L'actualité continue de fournir un riche terreau aux « polardeux », les exemples foisonnent : on lira par exemple Sur la route de Gakona  de JP Jody (Seuil),  sur les tentations militaires d'utiliser le climat à des fins douteuses ou son Chères toxines sur la mafia des firmes pharmaceutiques ; Roger Martin et Jusqu'à ce que mort s'ensuive ( Cherche-midi) sur le racisme dans l'armée américaine ;  Lali Walker, Au malheur des dames, sur l'affairisme parisien (Parigramme) ; Antoine Blocier et Camping sauvage (Krakoen) sur l'exclusion, etc. 

Les enjeux politiques internationaux sont également bien traités : La frontière de Patrick Bard (Seuil) est une terrifiante plongée dans les marges mexicano-nord-américaines (2002). La tétralogie La crucifixion en jaune de Romain Slocombe sur le Japon est remarquable. Adieu Jérusalem d'Alexandra Schwartzbrod, un polar d'anticipation sur (notamment) le conflit israélo-palestinien, vient de recevoir le Grand prix de la littérature policière.

Et nous restons ici, de manière tout à fait arbitraire, dans un cadre franco-français mais ce genre d'investigation est aussi très présent chez les grands auteurs anglo-saxons, européens (les scandinaves notamment), africains, sud américains... Tout se passe comme si les auteurs de la « noire », décomplexés comme l'écrit la journaliste du Monde,  évoquaient plus facilement et plus librement la société et ses travers que les écrivains de la (littérature) « blanche », même si ces dernières années, le roman « classique » s'ouvre plus largement au monde.
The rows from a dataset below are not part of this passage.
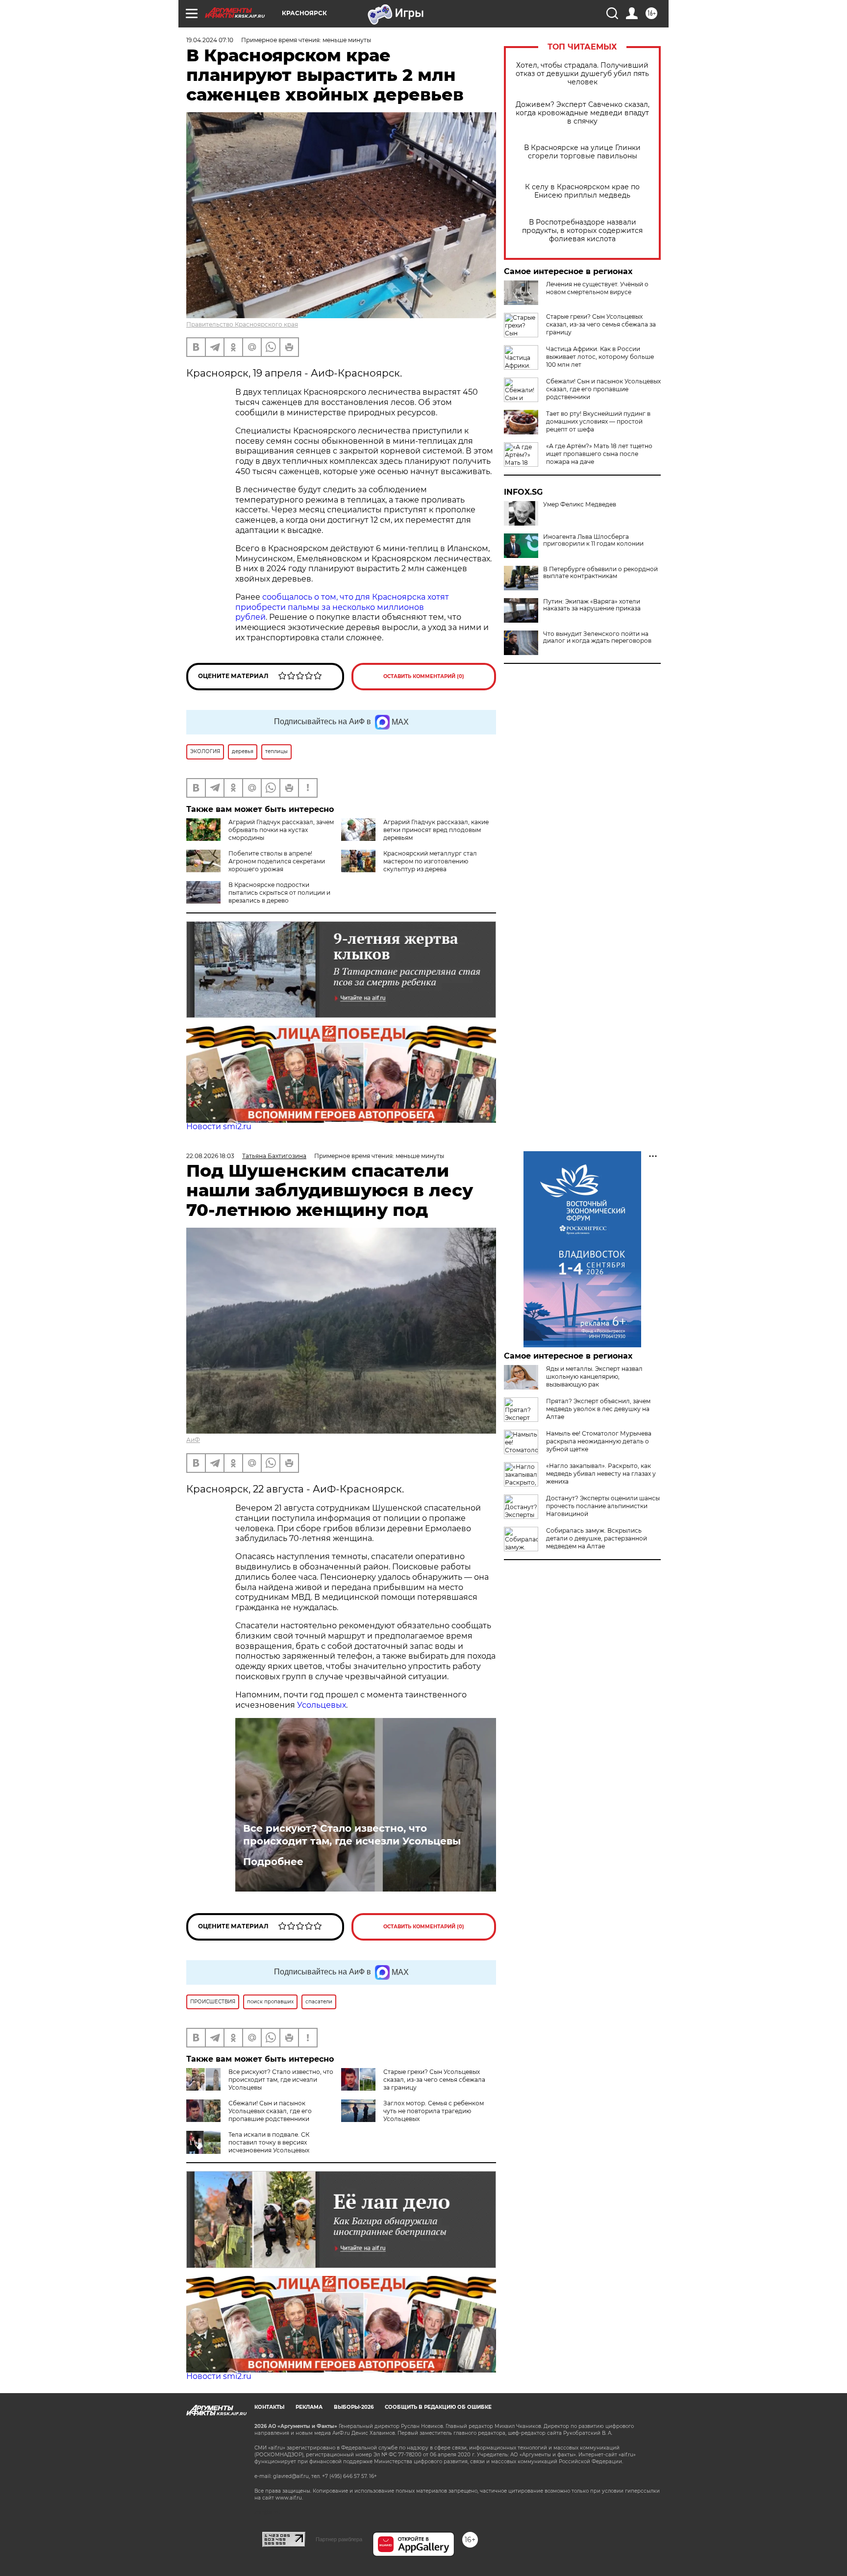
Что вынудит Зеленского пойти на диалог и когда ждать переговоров (597, 637)
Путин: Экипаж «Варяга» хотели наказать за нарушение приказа (592, 605)
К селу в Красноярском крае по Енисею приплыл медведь (582, 191)
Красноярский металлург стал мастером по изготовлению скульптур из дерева (430, 861)
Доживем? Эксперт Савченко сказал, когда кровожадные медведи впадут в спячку (582, 113)
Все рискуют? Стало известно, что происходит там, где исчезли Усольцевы (352, 1834)
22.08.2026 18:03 (210, 1156)
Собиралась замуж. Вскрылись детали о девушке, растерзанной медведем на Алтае (596, 1538)
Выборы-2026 (354, 2407)
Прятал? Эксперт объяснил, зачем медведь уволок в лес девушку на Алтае (598, 1408)
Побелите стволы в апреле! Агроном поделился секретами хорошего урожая (276, 861)
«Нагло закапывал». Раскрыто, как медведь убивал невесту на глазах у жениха (601, 1473)
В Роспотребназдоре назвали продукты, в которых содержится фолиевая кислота (582, 230)
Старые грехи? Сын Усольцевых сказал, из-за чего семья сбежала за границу (601, 324)
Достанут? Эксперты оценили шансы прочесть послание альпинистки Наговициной (603, 1505)
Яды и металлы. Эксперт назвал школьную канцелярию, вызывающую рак (594, 1376)
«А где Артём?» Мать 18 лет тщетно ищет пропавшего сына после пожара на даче (599, 453)
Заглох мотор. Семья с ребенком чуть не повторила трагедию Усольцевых (433, 2110)
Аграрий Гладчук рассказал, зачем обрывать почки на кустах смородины (281, 829)
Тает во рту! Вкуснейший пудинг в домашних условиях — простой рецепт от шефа (598, 421)
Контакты (269, 2407)
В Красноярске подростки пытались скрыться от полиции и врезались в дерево (279, 892)
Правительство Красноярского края (242, 324)
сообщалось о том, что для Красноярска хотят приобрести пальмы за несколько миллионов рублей (342, 607)
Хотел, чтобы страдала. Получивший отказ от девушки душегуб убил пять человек (582, 73)
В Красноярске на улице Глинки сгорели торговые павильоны (582, 152)
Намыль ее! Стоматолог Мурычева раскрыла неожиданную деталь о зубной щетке (598, 1441)
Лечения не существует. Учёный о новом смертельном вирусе (597, 288)
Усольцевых (321, 1705)
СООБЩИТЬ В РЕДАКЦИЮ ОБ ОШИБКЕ (438, 2407)
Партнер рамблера (339, 2539)
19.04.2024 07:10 (209, 40)
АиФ (193, 1439)
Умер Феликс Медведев (579, 504)
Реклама (309, 2407)
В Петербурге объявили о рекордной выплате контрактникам (600, 573)
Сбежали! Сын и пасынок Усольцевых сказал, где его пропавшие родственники (603, 389)
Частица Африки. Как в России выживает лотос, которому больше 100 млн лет (600, 356)
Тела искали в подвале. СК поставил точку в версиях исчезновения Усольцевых (268, 2142)
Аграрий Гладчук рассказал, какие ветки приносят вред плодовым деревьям (436, 829)
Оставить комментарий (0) (423, 676)
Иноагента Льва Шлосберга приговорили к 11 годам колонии (593, 540)
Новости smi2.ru (218, 1126)
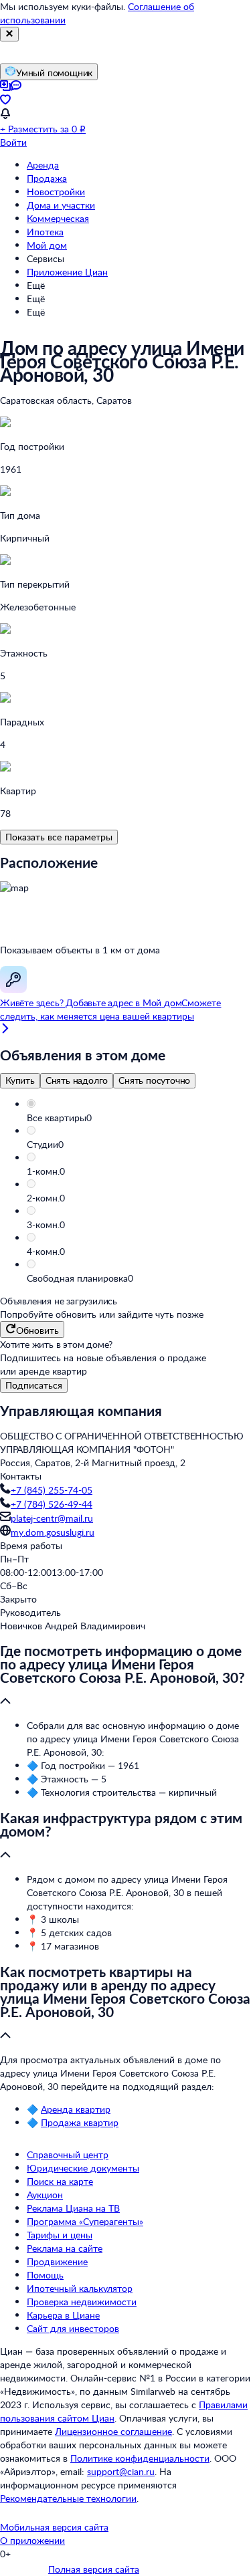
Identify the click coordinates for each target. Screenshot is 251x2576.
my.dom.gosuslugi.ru (52, 1532)
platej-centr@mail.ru (52, 1518)
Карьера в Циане (63, 2315)
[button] (139, 1118)
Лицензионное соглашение (113, 2431)
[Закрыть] (9, 34)
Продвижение (57, 2261)
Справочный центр (67, 2154)
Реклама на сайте (64, 2248)
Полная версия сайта (93, 2569)
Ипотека (45, 231)
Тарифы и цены (59, 2234)
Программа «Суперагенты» (85, 2221)
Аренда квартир (75, 2109)
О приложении (32, 2540)
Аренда (43, 164)
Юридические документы (83, 2167)
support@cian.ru (121, 2471)
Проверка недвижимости (82, 2301)
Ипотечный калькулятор (80, 2288)
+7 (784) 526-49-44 (51, 1504)
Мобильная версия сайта (54, 2527)
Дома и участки (61, 205)
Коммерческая (58, 218)
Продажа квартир (79, 2122)
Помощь (45, 2274)
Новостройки (56, 191)
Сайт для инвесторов (73, 2328)
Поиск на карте (60, 2181)
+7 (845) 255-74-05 (51, 1490)
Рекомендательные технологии (68, 2498)
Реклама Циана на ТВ (73, 2208)
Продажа (47, 178)
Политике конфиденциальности (140, 2458)
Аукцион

La Revue du Projet, n° 11, octobre-novembre 2011

Il y a actuellement 1 réactions

  • Polars

    Merci à Gérard Streiff pour ce regard sur la politique traitée par le polar. En complément j'attire l 'attention des lecteur de la revue sur l 'excellent livre de Dominique Sigaud " Conte d'exploitation". Il y a des passages remarquables sur la dérive "vichyste" de certains secteurs policiers. Plus éclairant qu 'une thèse.!

    Patrick Coulon

    pcoulon@internatif.org  

    Par patrick coulon, le 25 November 2011 à 12:54.